## 文档摘录
1.2.1标本收集与测定:所有患者入院后于清晨空腹常规抽取静脉血4 mL,应用Sysmex XN-2000血液分析仪检测血常规,记录白细胞计数及分类;血清D-二聚体水平采用ELISA法测定,同时行肝肾功能、总胆固醇(CHOL)、甘油三酯(TG)、高密度脂蛋白(HDL)、低密度脂蛋白(LDL)等检测,并行相关辅助检查,如头颅CT、MRI等,并签署DSA手术的知情同意书。

1.2.2颈动脉造影结果评价:由2名经验丰富的医师严格规范操作流程行DSA术,并由2名以上经验丰富的医师根据DSA结果评定颈动脉狭窄程度。血管狭窄程度分级标准:正常、轻度狭窄(<50%),中度狭窄(50%~69%),重度狭窄(70%~99%)和闭塞(100%)[7]。颈动脉狭窄的测量参照NASCET的标准[8]。

2 结果

2.1对照组与急性脑梗死组基线资料比较对照组和急性脑梗死组年龄、性别比、T-CHO、TG、HDL、LDL差异无统计学意义(P>0.05);急性脑梗死组高血压、糖尿病患病率以及WBC、血尿酸水平均高于对照组(P<0.05)。见表1。

表1 2组一般资料比较

2.2对照组与急性脑梗死组NLR及D-二聚体水平比较急性脑梗死组NLR和D-二聚体均高于对照组(P<0.001)。见表2、图1。

表2 2组NLR及D-二聚体水平比较

图1 2组NLR及D-二聚体水平比较

2.3颈动脉不同狭窄程度的ACI患者NLR、D-二聚体水平比较重度狭窄组NLR、D-二聚体水平明显高于中度及轻度狭窄组,差异有统计学意义(P<0.05);中度狭窄组和轻度狭窄组NLR、D-二聚体差异无统计学意义(P>0.05)。见表3。

表3 不同狭窄程度ACI患者NLR、D-二聚体水平比较

2.4脑梗死组NLR、D-二聚体的相关性分析Pearson相关分析显示,两者具有正相关关系,相关系数r=0.647,P=0.032。

## 数据列表
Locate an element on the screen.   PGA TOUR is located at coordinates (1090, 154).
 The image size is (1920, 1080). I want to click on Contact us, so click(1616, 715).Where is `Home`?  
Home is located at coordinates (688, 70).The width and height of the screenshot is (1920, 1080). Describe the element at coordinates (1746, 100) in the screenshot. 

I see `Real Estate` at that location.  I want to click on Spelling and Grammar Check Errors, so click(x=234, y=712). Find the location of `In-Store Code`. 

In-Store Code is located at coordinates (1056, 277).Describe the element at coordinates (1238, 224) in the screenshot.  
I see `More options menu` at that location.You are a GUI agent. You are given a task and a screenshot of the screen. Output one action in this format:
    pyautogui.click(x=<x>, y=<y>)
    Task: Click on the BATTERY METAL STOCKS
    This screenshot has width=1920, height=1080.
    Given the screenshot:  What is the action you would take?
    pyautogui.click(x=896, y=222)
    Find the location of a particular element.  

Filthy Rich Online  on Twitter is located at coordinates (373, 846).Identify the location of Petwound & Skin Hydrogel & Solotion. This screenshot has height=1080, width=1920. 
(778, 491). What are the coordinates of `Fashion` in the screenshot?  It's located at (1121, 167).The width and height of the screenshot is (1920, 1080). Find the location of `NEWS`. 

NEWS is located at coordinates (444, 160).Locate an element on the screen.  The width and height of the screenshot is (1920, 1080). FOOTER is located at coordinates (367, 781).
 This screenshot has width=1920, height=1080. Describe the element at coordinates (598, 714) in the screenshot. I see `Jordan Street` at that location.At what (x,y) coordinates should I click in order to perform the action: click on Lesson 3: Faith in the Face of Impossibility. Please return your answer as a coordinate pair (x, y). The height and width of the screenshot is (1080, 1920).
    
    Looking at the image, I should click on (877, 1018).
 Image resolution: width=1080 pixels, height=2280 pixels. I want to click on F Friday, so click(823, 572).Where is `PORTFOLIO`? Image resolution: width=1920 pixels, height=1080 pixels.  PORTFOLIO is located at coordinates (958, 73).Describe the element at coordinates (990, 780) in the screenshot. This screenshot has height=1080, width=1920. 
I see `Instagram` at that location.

## 任务要求
接着上面那篇讲急性脑梗死患者NLR和D-二聚体的研究文字，从最后一句后面往下续写。

## 参考答案
3 讨论

脑梗死是一种由于多种因素导致动脉血栓形成,从而使脑血管阻塞而引起的脑供血不足、缺氧,脑组织软化、坏死的疾病,临床表现为一系列神经、肢体的功能障碍。相关研究表明,缺血性脑卒中重要病因是动脉粥样硬化。动脉粥样硬化斑块更是与ACI的发病部位、发病率、复发率均有显著的相关性[9]。颈动脉狭窄的同侧发生缺血性卒中事件的概率为90%~95%,且卒中易出现进展性[10]。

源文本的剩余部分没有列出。